Any plans for optics?


----------



## Swamp Monster (Jan 11, 2002)

Thanks! Ok, so what did this dumb hillbilly do wrong? 

The AR is a Lewis Machine & Tool. Have not shot it yet, no time but soon hopefully. The 1911 is a S&W1911PD with factory installed Crimson Trace Laser Grips....great shooter.


----------



## Swamp Monster (Jan 11, 2002)

bullydog324 said:


> Very nice!!!
> Any plans for optics?


Not sure yet...maybe one of the Eotechs. I do want an AR for Varmints so my next one will be a heavy barreled arget model. This one is for fun at the range for now. I'm new to AR's so as I put it to use, I'll figure out options as I go.


----------



## Rootsy (Nov 1, 2006)

just buy a heavy barreled upper... Swapping from fun to varmint is as simple as 2 pins and a piece of empty brass (need the piece of brass for my pins... kinda tight).


----------



## Swamp Monster (Jan 11, 2002)

Rootsy said:


> just buy a heavy barreled upper... Swapping from fun to varmint is as simple as 2 pins and a piece of empty brass (need the piece of brass for my pins... kinda tight).

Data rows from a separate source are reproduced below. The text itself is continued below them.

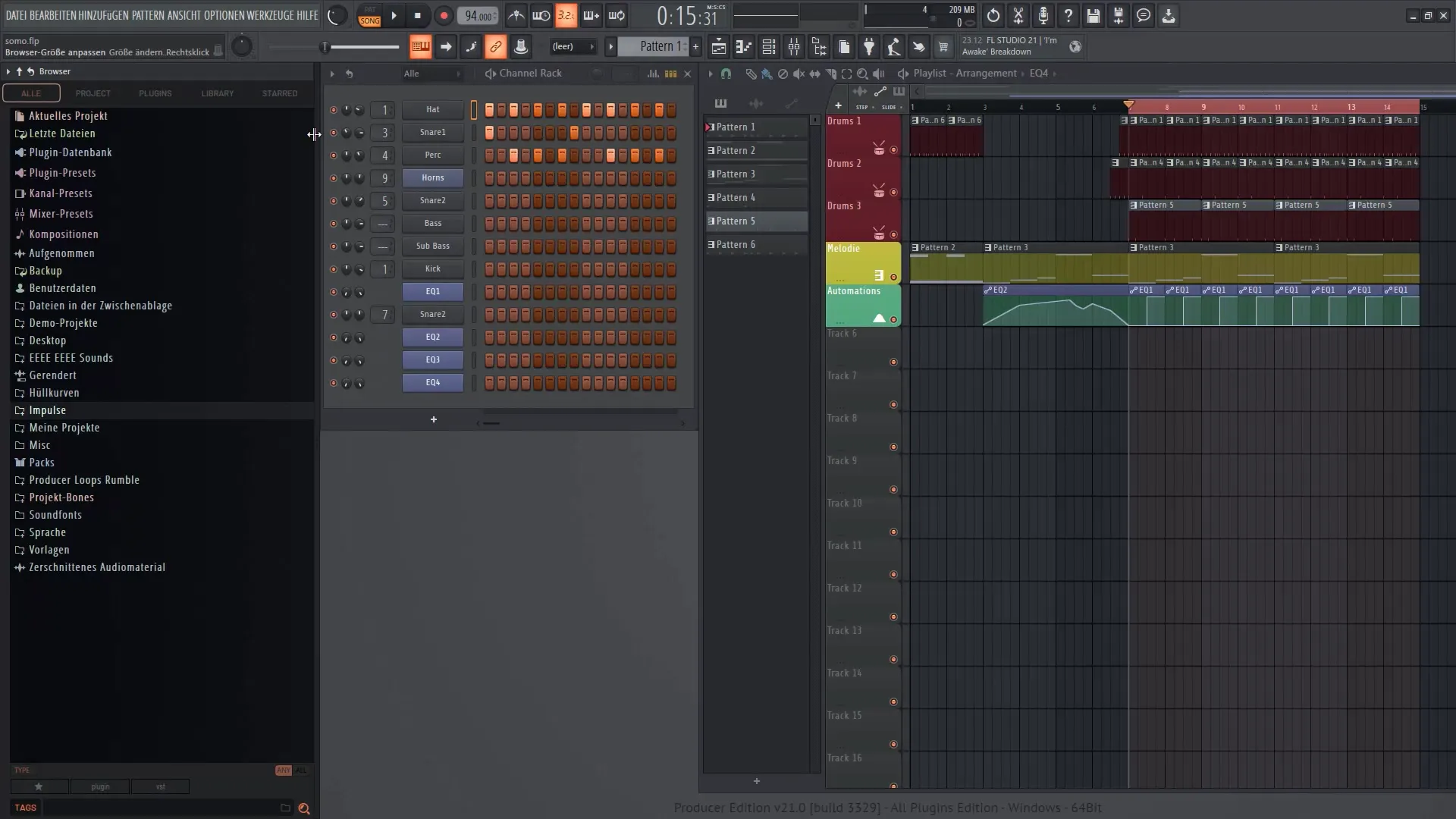Click the Mixer icon in main toolbar
Screen dimensions: 1456x819
pyautogui.click(x=793, y=47)
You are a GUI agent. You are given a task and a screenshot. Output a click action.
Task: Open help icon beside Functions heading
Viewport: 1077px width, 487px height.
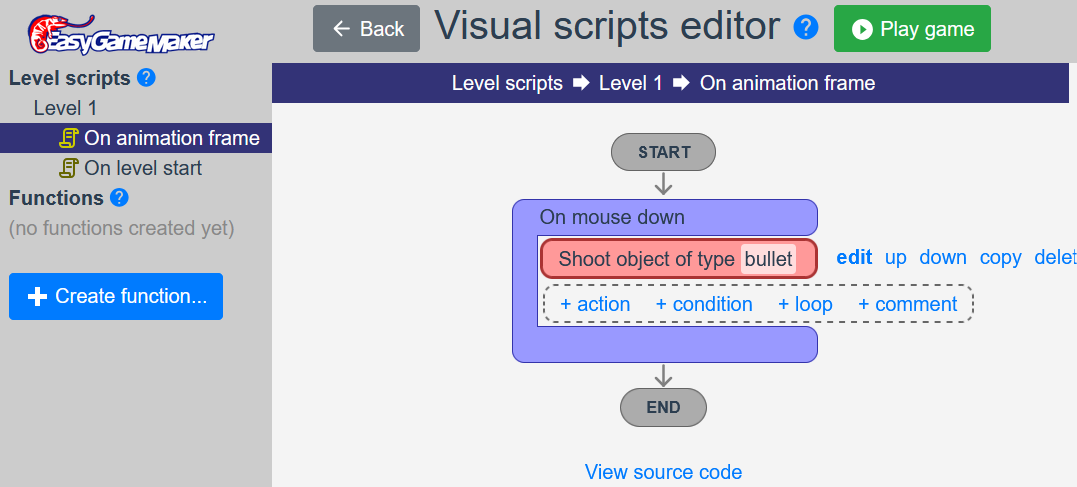pos(120,198)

Yeah I thought about that as well...would like to have a .450 Bushmaster Upper as well.


----------



## mich buckmaster (Nov 20, 2001)

Swamp, dont you think that is a little over kill for those button bucks that you shoot and all those bunnies, squirrels. 

I'll tell ya...................................


----------



## NoWake (Feb 7, 2006)

'bout time.  

Looks really nice. What grip is LMT using? Their own? Is the rear sight quick detach? Looks like I can see the big knobs. 

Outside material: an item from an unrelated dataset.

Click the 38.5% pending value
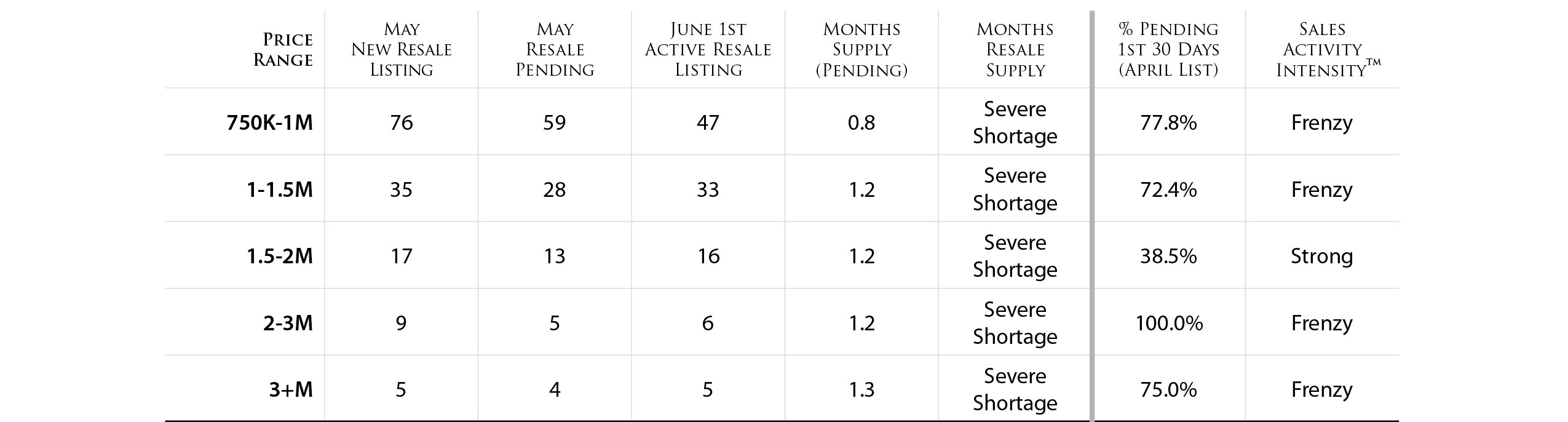Screen dimensions: 1568x422 [1168, 256]
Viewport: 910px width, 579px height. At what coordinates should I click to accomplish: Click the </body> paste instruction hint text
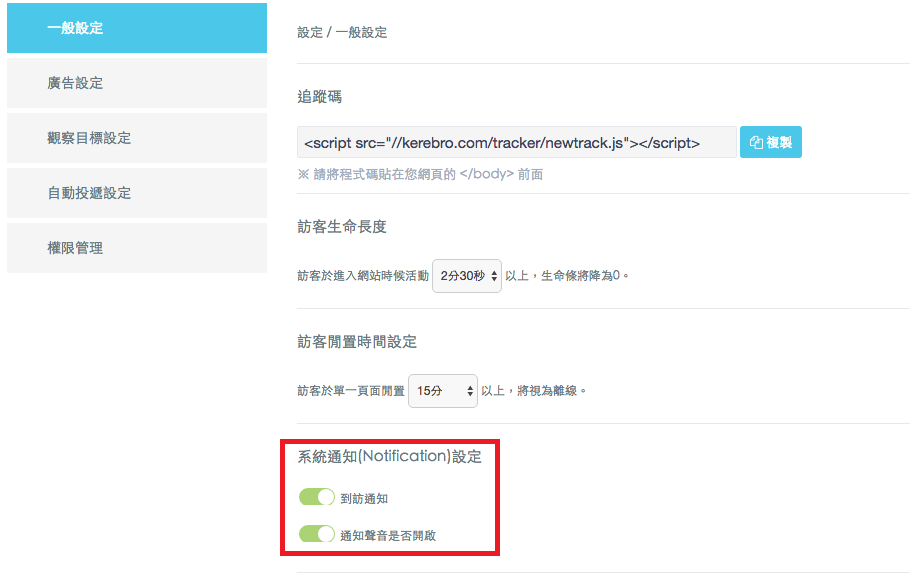(420, 174)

I wouldn't count out or hesitate puting some glass on that one and using it for varmints. Especially around here. Mine is the regular M4 profile barrel and had some good luck with groundhogs this spring. I plan getting out for some yotes this weekend.


----------



## Frantz (Dec 9, 2003)

Nice rifle. I see Sportsmans Guide has a new attachment if you have the threaded barrel.

http://www.sportsmansguide.com/net/cb/cb.aspx?a=502765


----------



## Swamp Monster (Jan 11, 2002)

mich buckmaster said:


> Swamp, dont you think that is a little over kill for those button bucks that you shoot and all those bunnies, squirrels.
> 
> I'll tell ya...................................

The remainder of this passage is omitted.